::: TRECHO SELECIONADO

GeopolíticaOpinião
Realidade multipolar se impõe fortemente
Ocorre na conjuntura mundial um verdadeiro abalo de placas tectônicas, escreve Dilermando Toni, experiente dirigente comunista
Por Dilermando Toni (*)
A bon entendeur, salut!
A viagem do presidente da República Popular da China, a Moscou durante três dias a partir de 21/03/2023, revestiu-se da maior importância, tanto pelos discursos dos dois chefes de Estado, Xi Jinping e Vladimir Putin quanto pelo alcance dos assuntos tratados ou ainda pelos muitos acordos de cooperação e negócios em múltiplas áreas, assinados naquela ocasião.
Passados alguns dias daquele evento se pode avaliar bem suas repercussões profundas e abrangentes até mesmo pela reação enfurecida que provocou nos círculos dominantes ocidentais visando descaracterizá-lo e atacá-lo para criar uma barreira entre os dois gigantes emergentes. É o que se pode ver nas várias declarações de autoridades e da imprensa. O editorial da insuspeita revista inglesa The Economist, por exemplo, chega a dizer que a China intenciona manter a Rússia sob seu controle para se credenciar como promotora das iniciativas de paz …
No entanto, em um cenário internacional cada vez mais tenso, com a Rússia envolvida em um conflito bélico, o que se viu na realidade foi o um poderoso impulso às relações bilaterais, abrangentes e estratégicas. Concordância que se apresentou inclusive quanto à proposta chinesa de resolução do conflito ucraniano pela via política e diplomática com sua proposta de 12 pontos. Assim como em vários outros pontos sensíveis à segurança, à estabilidade e à paz no mundo. Tudo exposto em detalhes, com transparência, na declaração conjunta divulgada “Aprofundamento da Parceria Estratégica Abrangente de Coordenação para a Nova Era”.

::::::

TAREFAS A REALIZAR:
**a)** Indique se cada afirmação está de acordo com o trecho selecionado, respondendo sim ou não e citando literalmente as palavras do trecho que decidem a questão: (i) a viagem do presidente chinês a Moscou durou três dias; (ii) a revista The Economist é descrita como norte-americana; (iii) a proposta chinesa para o conflito ucraniano tem 12 pontos.
**b)** Resuma o trecho selecionado em duas frases.
O material apresentado a seguir é independente do trecho acima.

::: DADOS FORNECIDOS

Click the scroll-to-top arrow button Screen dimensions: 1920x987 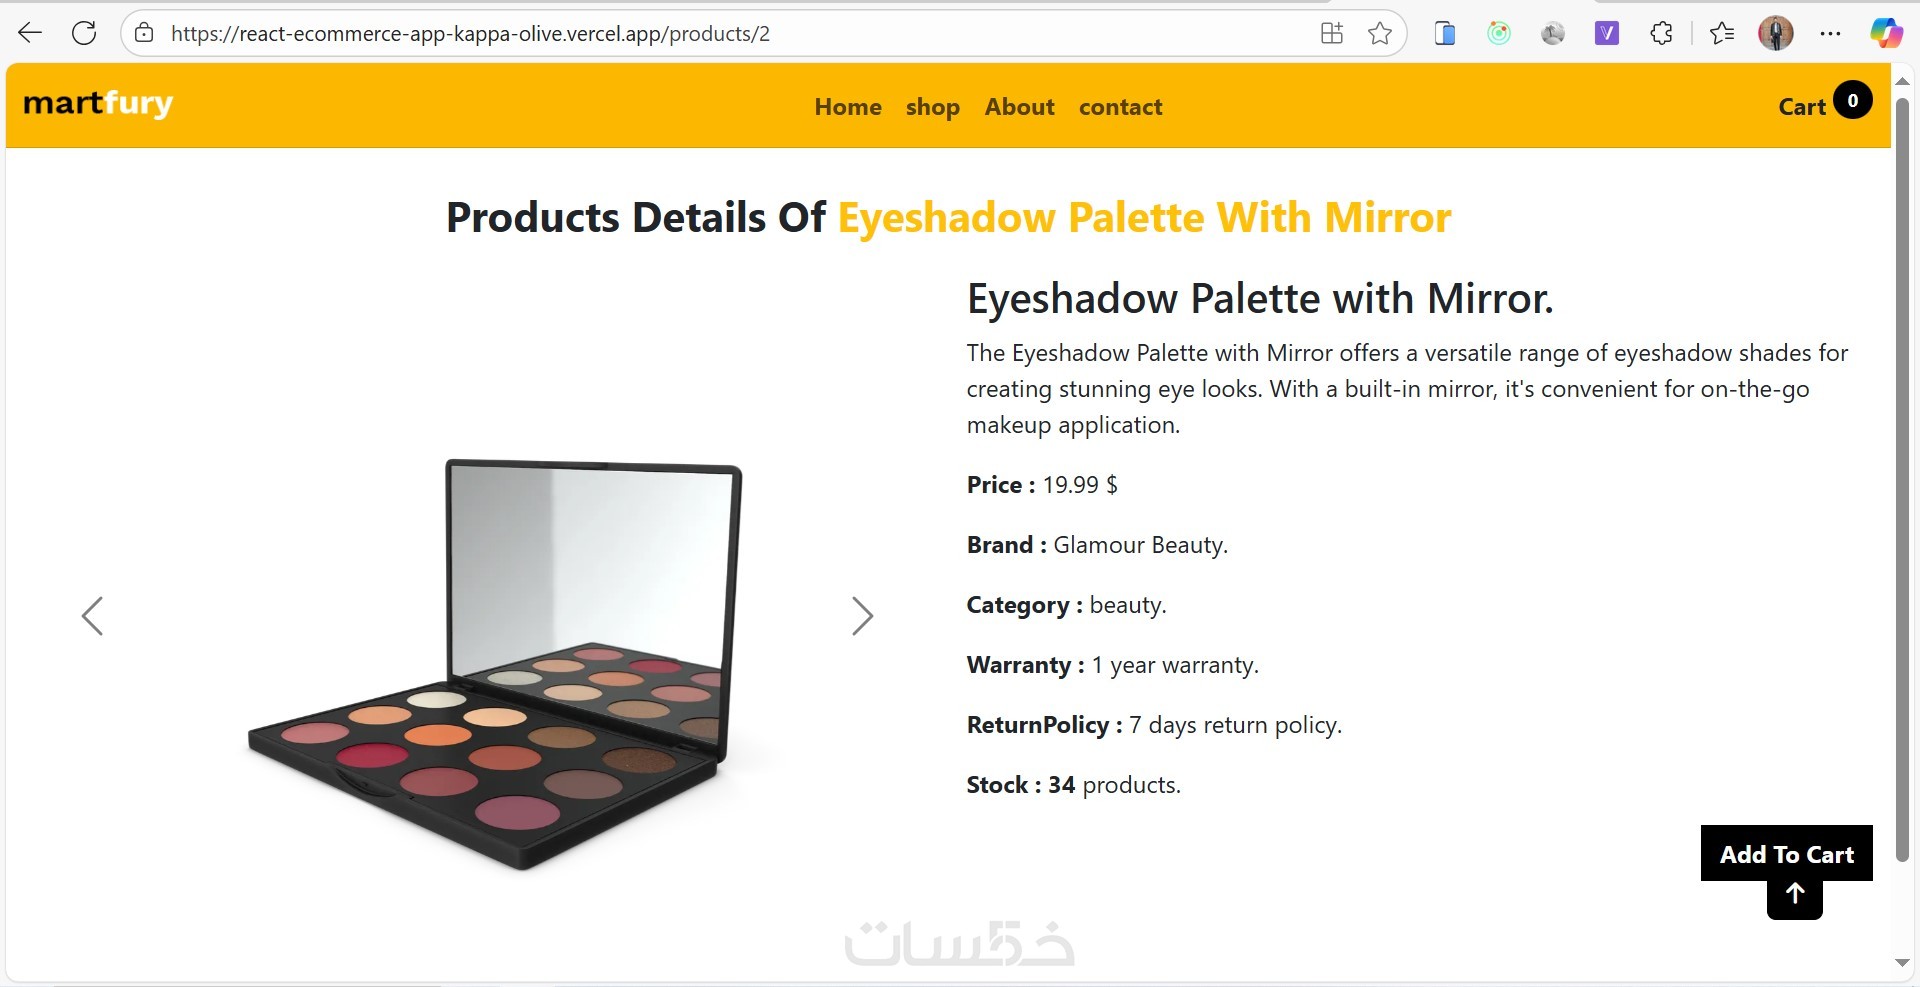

::::::

EM RESPOSTA:
**a)**
(i) Sim: "a Moscou durante três dias a partir de 21/03/2023".
(ii) Não: "revista inglesa The Economist".
(iii) Sim: "com sua proposta de 12 pontos".

**b)** Segundo o autor, a viagem do presidente chinês a Moscou, iniciada em 21/03/2023, teve a maior importância pelos discursos de Xi Jinping e Vladimir Putin, pelo alcance dos assuntos tratados e pelos acordos assinados, e provocou uma reação enfurecida nos círculos dominantes ocidentais. Para ele, o encontro deu um poderoso impulso às relações bilaterais, com concordância inclusive quanto à proposta chinesa de 12 pontos para resolver o conflito ucraniano, conforme exposto na declaração conjunta divulgada.